The ICE-Grain Power Architecture leverages but is independent of the SonicsGN configurable On-chip Network that provides a high-performance network for the transportation of packetized data, utilizing routers as the fundamental switching elements. The ICE-Grain Power Architecture automates the tasks of grain connection and management by analyzing every grain and then, synthesizing both central and local control circuitry blocks for the greatest total SoC power reduction.

Advantages Over Conventional Approaches
Compared to conventional, software-controlled approaches, Sonics’ scalable architecture helps designers partition their designs into much smaller power grains, providing many more opportunities to turn individual grains to the “off” state. Its hardware-controlled state transitions enable the architecture to exploit shorter idle periods by reducing the execution latency so power grains can be taken to deeper “off” and low-power states than can be achieved using software-controlled approaches.

ICE-Grain is a scalable, distributed, and modular architecture that provides the most efficient power management precisely where it is needed. It is the first commercial technology that manages and controls all common power techniques in a unified environment. It does so while complying with standard EDA tools, flows, and formats.

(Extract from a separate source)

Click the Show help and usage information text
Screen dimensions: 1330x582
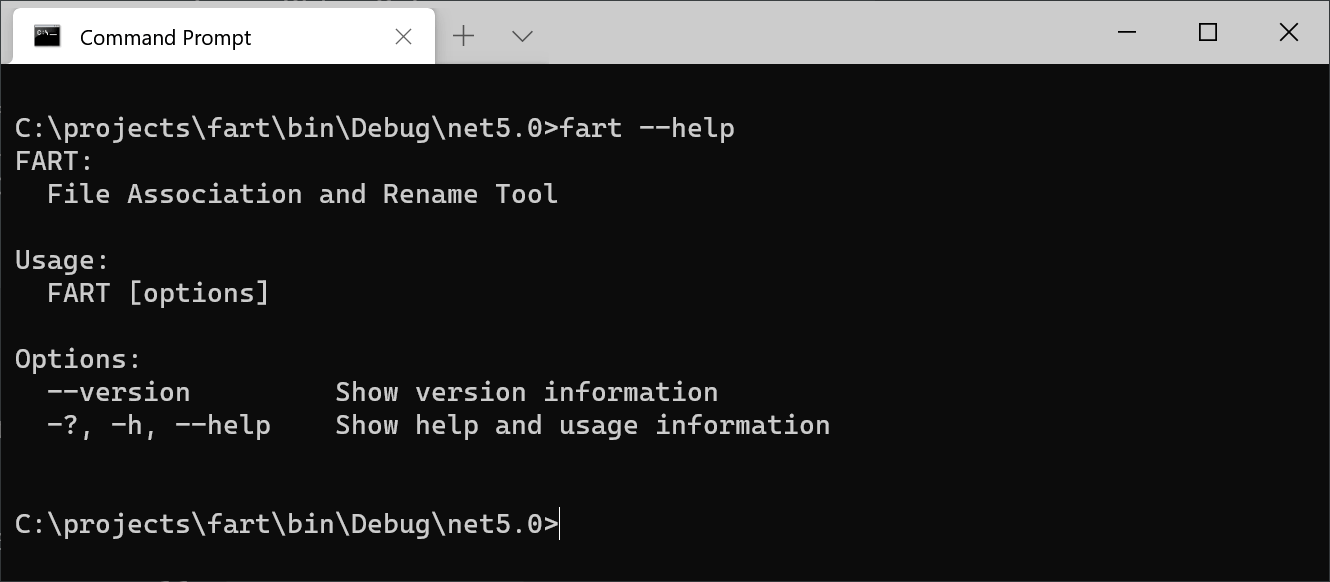[x=584, y=425]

To developers ICE-Grain provides a complete, integrated solution that does not require any special power expertise. The result is an easy to use, worry-free implementation of hardware control and fine grain power reduction.

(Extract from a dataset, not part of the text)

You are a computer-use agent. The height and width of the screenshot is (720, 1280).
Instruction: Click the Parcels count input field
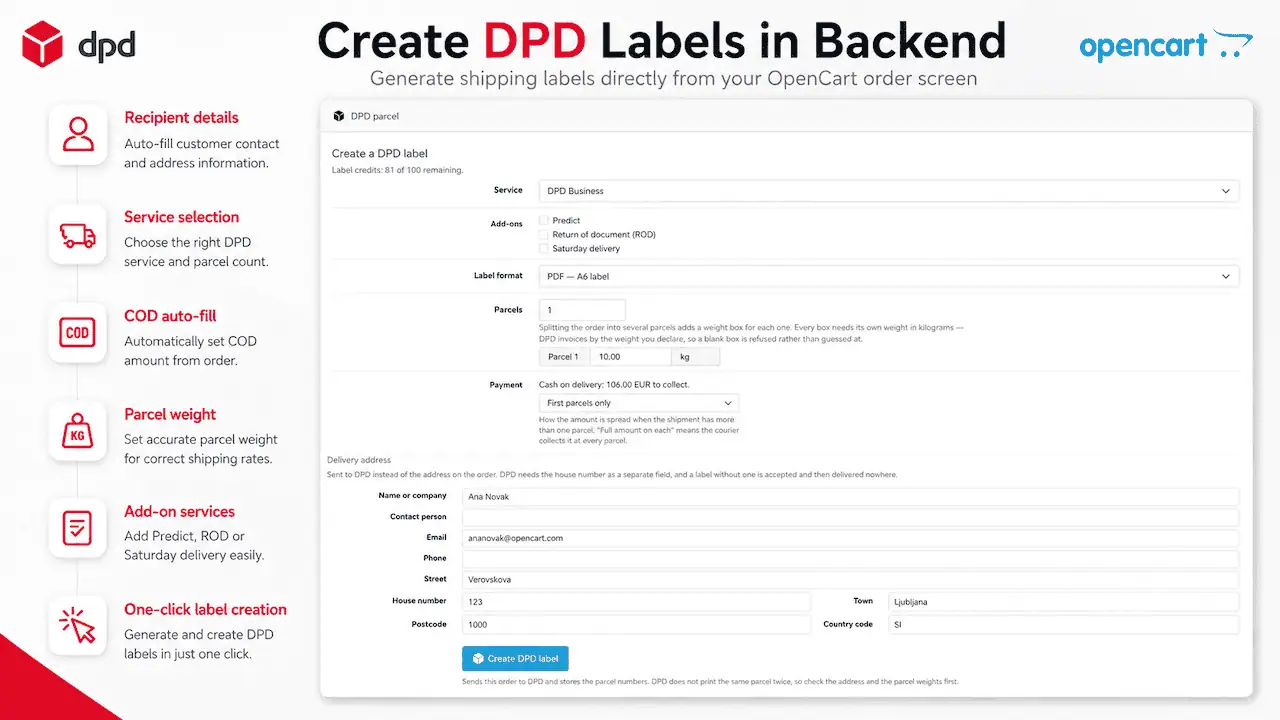tap(582, 310)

ICE-Grain saves power in three main ways: enable designers to reliably create very fine-grained power objects, execute power state transitions in hardware that is up to 10x faster than software, and finally utilize a “wake on demand” technique that detects when a grain that has been powered down needs to wake up – and does so automatically.

Figure 4 shows a comparison between the result of a software driven power management system and what ICE-Grain will achieve. The dark green area represent a locality on the SoC that can be idle for a certain length of time at a specific execution point. Total power will be saved by taking this hardware to a lower power state. To get to the lower power state using a software controlled technique the host processor needs to execute a sequence of functions. During that time no power is saved in fact extra power is consumed by the required processing. When the hardware that had been taken to the lower state must resume normal execution, another sequence of functions, again requiring additional power must be performed. In the example shown, the CPU-based system will consume more energy entering and exiting the low-power state than is saved in the low-power state itself.

fig4
Figure 4. ICE-Grain hardware-controlled state transitions are far faster and lower-power than CPU-based power managers.

In contrast, the ICE-Grain switching occurs in hardware and does not involve the host processor. So both the time it takes to transition and the amount of power needed to effect the transition in either direction is far less, as shown by the light green areas representing additional power savings compared to the CPU-based controller. In this example, expending the energy to enter and exit the low-power state will lower overall system power. Thus, ICE-Grain can save power over conventional approaches in all cases and can exploit idle regions too short for conventional approaches to save additional power.

Conclusion
The history of the electronics industry offers a number of instances where software techniques used early to achieve specific targets are later replaced with hardware based technology that yields more efficient results.

Compared to conventional, software controlled approaches, Sonics’ fine-grain hardware-controlled state transitions enable the architecture to exploit many more “off” and low-power states. The idea of minimizing the size of the block controlled is key because it allows designers to ignore other regions of the larger block with logic states that would otherwise inhibit the application of power management to the smaller hardware region. Controlling smaller blocks like the grains in the ICE-Grain architecture would require such large overhead in software to make it impossible to apply.